A person sets out to write a poem for a variety of reasons: to win
the heart of his beloved; to express his attitude toward the reality
surrounding him, be it a landscape or a state; to capture his state of
mind at a given instant; to leave - as he thinks at that moment - a
trace on the earth. He resorts to this form - the poem - most likely for
unconsciously mimetic reasons: the black vertical clot of words on the
white sheet of paper presumably reminds him of his own situation in the
world, of the balance between space and his body. But regardless of the
reasons for which he takes up the pen, and regardless of the effect
produced by what emerges from beneath that pen on his audience - however
great or small it may be - the immediate consequence of this enterprise
is the sensation of coming into direct contact with language or, more
precisely, the sensation of immediately falling into dependence on it,
on everything that has already been uttered, written, and accomplished
in it.
This dependence is absolute, despotic; but it unshackles as well.

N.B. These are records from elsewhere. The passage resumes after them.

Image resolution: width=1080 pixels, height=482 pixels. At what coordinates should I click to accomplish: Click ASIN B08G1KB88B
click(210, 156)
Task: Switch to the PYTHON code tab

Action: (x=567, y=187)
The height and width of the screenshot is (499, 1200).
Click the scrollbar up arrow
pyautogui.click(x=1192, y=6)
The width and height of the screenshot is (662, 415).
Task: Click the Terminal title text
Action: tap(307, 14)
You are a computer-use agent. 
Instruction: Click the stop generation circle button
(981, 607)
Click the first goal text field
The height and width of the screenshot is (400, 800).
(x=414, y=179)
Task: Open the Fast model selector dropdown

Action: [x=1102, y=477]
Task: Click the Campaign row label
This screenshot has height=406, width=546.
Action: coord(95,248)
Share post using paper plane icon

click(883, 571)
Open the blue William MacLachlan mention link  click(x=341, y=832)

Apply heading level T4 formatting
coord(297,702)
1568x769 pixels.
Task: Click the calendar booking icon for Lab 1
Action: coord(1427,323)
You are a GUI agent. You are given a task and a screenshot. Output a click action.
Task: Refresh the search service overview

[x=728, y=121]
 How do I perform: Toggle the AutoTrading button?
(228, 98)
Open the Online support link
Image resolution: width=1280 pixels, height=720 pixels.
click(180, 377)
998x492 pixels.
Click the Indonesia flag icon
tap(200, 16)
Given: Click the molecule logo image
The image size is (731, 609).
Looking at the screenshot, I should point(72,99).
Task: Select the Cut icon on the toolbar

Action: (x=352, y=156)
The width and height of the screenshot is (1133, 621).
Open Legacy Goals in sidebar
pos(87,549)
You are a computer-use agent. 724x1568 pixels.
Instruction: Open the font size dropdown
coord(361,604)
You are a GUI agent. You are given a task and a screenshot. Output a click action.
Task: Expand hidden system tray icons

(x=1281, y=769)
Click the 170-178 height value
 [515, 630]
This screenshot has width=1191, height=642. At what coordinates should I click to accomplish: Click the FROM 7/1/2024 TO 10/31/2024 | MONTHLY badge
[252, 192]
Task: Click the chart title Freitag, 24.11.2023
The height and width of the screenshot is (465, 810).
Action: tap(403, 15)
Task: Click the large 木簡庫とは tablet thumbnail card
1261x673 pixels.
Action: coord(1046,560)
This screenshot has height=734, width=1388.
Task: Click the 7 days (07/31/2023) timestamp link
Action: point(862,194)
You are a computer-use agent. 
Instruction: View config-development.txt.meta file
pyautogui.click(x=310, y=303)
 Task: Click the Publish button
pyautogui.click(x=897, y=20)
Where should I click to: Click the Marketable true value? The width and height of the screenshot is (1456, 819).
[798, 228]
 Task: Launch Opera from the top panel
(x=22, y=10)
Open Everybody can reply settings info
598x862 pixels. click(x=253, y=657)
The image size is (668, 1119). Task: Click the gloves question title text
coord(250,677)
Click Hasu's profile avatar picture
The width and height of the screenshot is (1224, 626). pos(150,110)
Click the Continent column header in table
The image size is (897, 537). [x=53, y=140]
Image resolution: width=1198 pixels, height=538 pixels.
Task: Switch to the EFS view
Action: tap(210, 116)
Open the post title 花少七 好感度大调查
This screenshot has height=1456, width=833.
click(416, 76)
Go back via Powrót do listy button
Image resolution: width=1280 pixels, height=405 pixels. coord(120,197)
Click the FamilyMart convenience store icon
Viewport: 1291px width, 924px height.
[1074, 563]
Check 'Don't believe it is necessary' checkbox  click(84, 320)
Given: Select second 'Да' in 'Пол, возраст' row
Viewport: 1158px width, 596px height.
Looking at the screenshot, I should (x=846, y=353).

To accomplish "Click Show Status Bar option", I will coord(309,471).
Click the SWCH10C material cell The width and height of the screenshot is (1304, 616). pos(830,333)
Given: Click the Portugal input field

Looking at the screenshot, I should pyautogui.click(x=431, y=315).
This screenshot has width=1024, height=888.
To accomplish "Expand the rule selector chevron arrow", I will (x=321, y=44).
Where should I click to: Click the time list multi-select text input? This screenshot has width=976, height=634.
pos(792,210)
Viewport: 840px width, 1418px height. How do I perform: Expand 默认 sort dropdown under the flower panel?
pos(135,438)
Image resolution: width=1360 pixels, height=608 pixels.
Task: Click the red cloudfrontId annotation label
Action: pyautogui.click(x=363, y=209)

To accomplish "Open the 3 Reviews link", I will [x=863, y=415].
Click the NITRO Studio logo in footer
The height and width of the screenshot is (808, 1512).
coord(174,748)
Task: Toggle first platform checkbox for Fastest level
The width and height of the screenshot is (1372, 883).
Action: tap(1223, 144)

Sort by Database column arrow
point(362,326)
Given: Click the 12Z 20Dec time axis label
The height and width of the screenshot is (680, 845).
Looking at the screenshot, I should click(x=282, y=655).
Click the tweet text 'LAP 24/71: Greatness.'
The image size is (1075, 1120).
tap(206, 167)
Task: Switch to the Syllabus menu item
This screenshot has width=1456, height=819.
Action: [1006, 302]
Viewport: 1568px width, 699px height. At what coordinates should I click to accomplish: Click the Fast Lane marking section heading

For, while always older than the writer, language still possesses the
colossal centrifugal energy imparted to it by its temporal potential -
that is, by all time Iying ahead. And this potential is determined not
so much by the quantitative body of the nation that speaks it (though it
is determined by that, too), as by the quality of the poem written in
it. It will suffice to recall the authors of Greek or Roman antiquity;
it will suffice to recall Dante. And that which is being created today
in Russian or English, for example, secures the existence of these
languages over the course of the next millennium also. The poet, I wish
to repeat, is language's means for existence - or, as my beloved Auden
said, he is the one by whom it lives. I who write these lines will cease
to be; so will you who read them. But the language in which they are
written and in which you read them will remain not merely because
language is more lasting than man, but because it is more capable of
mutation.
One who writes a poem, however, writes it not because he courts fame
with posterity, although often he hopes that a poem will outlive him, at
least briefly. One who writes a poem writes it because the language
prompts, or simply dictates, the next line. Beginning a poem, the poet
as a rule doesn't know the way it's going to come out, and at times he
is very surprised by the way it turns out, since often it turns out
better than he expected, often his thought carries further than he
reckoned. And that is the moment when the future of language invades its
present.
There are, as we know, three modes of cognition: analytical,
intuitive, and the mode that was known to the Biblical prophets,
revelation. What distinguishes poetry from other forms of literature is
that it uses all three of them at once (gravitating primarily toward the
second and the third). For all three of them are given in the language;
and there are times when, by means of a single word, a single rhyme, the
writer of a poem manages to find himself where no one has ever been
before him, further, perhaps, than he himself would have wished for. The
one who writes a poem writes it above all because verse writing is an
extraordinary accelerator of conscience, of thinking, of comprehending
the universe. Having experienced this acceleration once, one is no
longer capable of abandoning the chance to repeat this experience; one
falls into dependency on this process, the way others fall into
dependency on drugs or on alcohol. One who finds himself in this sort of
dependency on language is, I guess, what they call a poet.
Translated from the Russian by Barry Rubin.